The brilliant success of the Ferrari driver, after the third place conquered on the Nurburgring in August 2, 1964, is welcomed with great enthusiasm by the 50.000 spectators and a lot of Italians, also because it is the first victory after three years, of an Italian driver in a Formula 1 World Championship. Anderson gain the third place; an excellent result, if we think that the his car’s driveshafts cracked and the rub joint broke. Tony Maggs is fouth with his B.R.M., followed by Innes Ireland and Jo Bonnier, who ends in sixth place and conquers the last available point. Definitely this was surely a particular race which did not satisfied a lot of drivers. Nobody had favourable opinion on this circuit, different from any other European one.

 

Nobody is favourable about the surface that breaks the cars’ body, and this kind of things had disappeared from all European races many years ago.

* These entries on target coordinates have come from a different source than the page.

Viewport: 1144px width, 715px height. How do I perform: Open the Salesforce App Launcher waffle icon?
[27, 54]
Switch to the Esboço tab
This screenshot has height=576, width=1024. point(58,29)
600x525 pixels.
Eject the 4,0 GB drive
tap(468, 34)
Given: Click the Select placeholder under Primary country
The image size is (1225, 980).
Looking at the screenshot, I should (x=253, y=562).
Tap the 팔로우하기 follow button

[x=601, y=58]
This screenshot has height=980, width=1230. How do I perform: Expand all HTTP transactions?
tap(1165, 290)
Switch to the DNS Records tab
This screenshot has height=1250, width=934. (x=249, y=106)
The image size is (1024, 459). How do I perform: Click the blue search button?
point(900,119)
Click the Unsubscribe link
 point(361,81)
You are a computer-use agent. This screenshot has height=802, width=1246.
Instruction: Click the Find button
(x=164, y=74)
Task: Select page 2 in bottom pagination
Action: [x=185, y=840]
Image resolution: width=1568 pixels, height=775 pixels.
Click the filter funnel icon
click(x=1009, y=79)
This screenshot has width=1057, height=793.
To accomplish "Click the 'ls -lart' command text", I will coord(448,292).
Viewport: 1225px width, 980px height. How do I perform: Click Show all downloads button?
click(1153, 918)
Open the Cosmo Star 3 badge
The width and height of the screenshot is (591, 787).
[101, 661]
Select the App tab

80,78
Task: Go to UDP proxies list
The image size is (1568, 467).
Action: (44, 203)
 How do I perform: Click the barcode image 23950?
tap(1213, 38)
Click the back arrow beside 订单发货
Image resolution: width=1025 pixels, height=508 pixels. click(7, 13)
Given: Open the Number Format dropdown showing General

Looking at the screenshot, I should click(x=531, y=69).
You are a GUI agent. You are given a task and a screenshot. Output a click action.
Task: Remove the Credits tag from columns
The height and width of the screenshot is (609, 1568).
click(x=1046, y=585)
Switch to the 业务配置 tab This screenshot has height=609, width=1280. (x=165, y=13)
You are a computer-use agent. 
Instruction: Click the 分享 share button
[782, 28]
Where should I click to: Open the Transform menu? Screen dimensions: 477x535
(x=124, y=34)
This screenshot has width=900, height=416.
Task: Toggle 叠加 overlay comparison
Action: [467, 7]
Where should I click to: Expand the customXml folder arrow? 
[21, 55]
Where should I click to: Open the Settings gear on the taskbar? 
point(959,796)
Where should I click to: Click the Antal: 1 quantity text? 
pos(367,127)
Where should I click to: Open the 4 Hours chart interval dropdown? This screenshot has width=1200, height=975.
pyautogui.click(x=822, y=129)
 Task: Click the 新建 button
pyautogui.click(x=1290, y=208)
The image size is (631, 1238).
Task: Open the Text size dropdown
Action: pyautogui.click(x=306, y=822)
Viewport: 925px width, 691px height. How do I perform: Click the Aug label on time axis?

The battle for the title still has Graham Hill and Jim Clark in the first places of the ranking, with 30 and 32 points, because both retired from the race. It follows John Surtees with 19, also retired, the Ginther with 17 and Bandini, who with this victory is up to 15 points. It is more open the battle for the Constructors’ Championship, where BRM rules the ranking with 36 points, followed by Lotus, 34 points, and Ferrari with 28 points.